___ SUPPLIED RECORDS

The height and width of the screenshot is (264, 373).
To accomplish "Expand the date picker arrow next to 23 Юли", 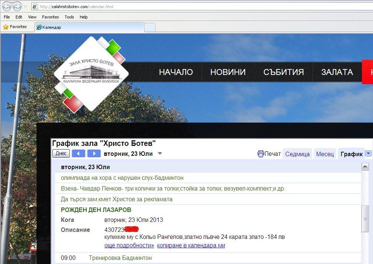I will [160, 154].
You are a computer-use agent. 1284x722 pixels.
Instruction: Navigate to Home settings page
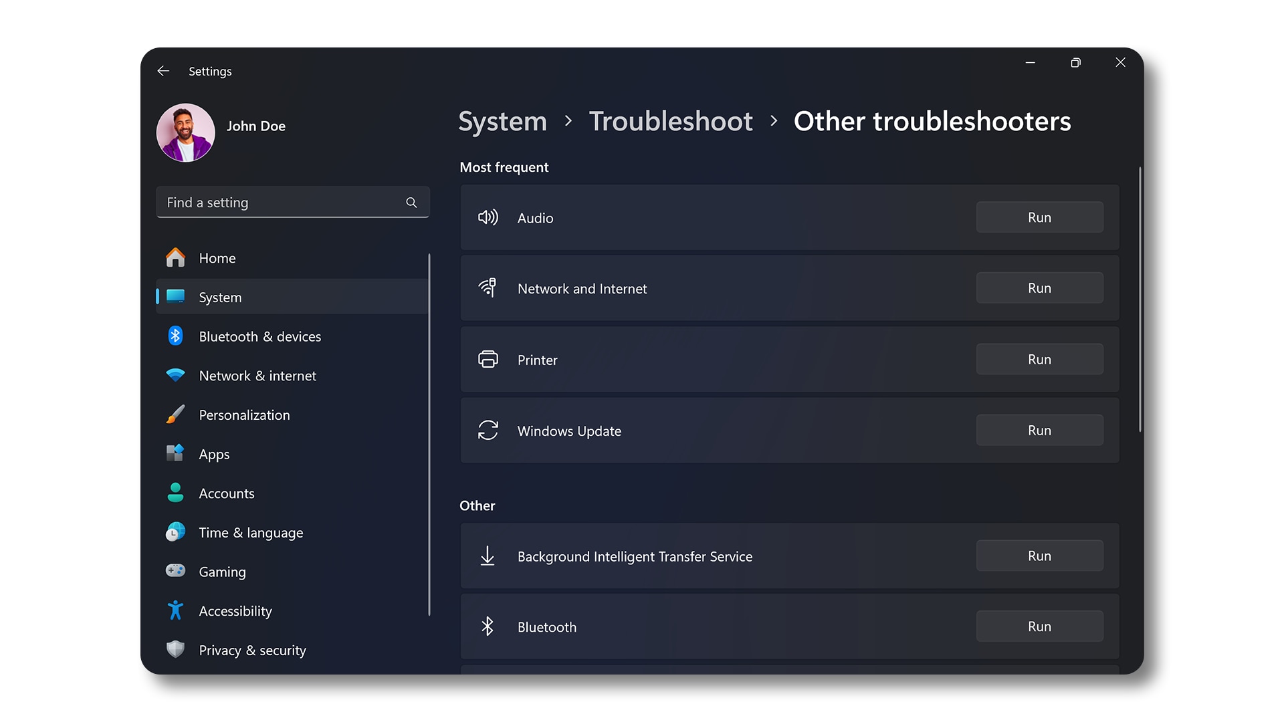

______
___ SUPPLIED RECORDS

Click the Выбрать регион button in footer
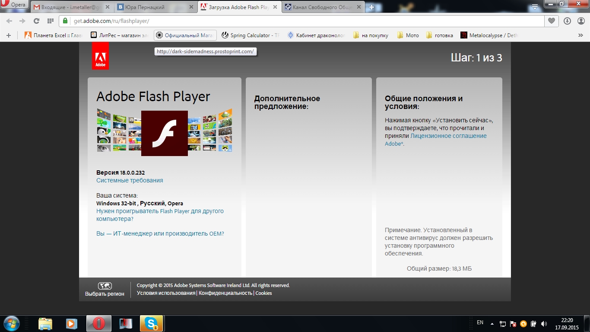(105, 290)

______
___ SUPPLIED RECORDS

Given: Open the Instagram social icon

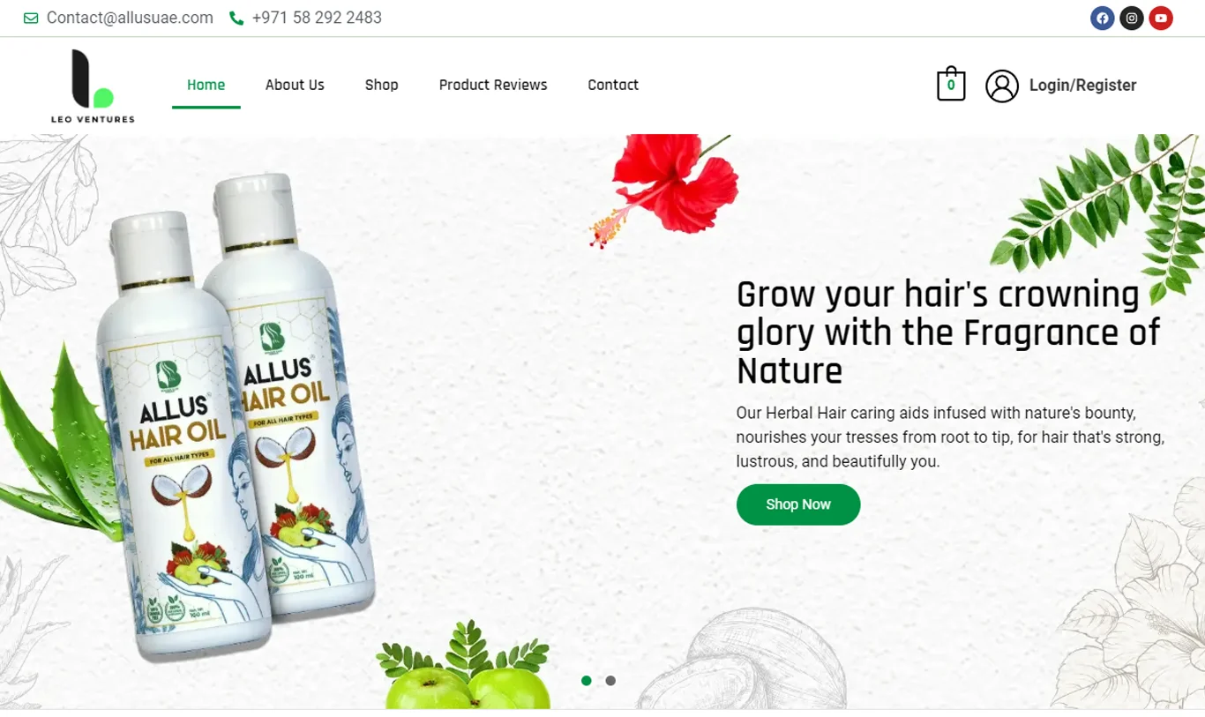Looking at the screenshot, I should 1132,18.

______

## PROBLEM STATEMENT
Everything above from the line containing "You are a computer-use" through the line containing "Instruction: Navigate to Home settings page" must be copied exactly. Nothing outside that range belongs in the answer.

## RESPONSE TO THE EXERCISE
You are a computer-use agent. 1284x722 pixels.
Instruction: Navigate to Home settings page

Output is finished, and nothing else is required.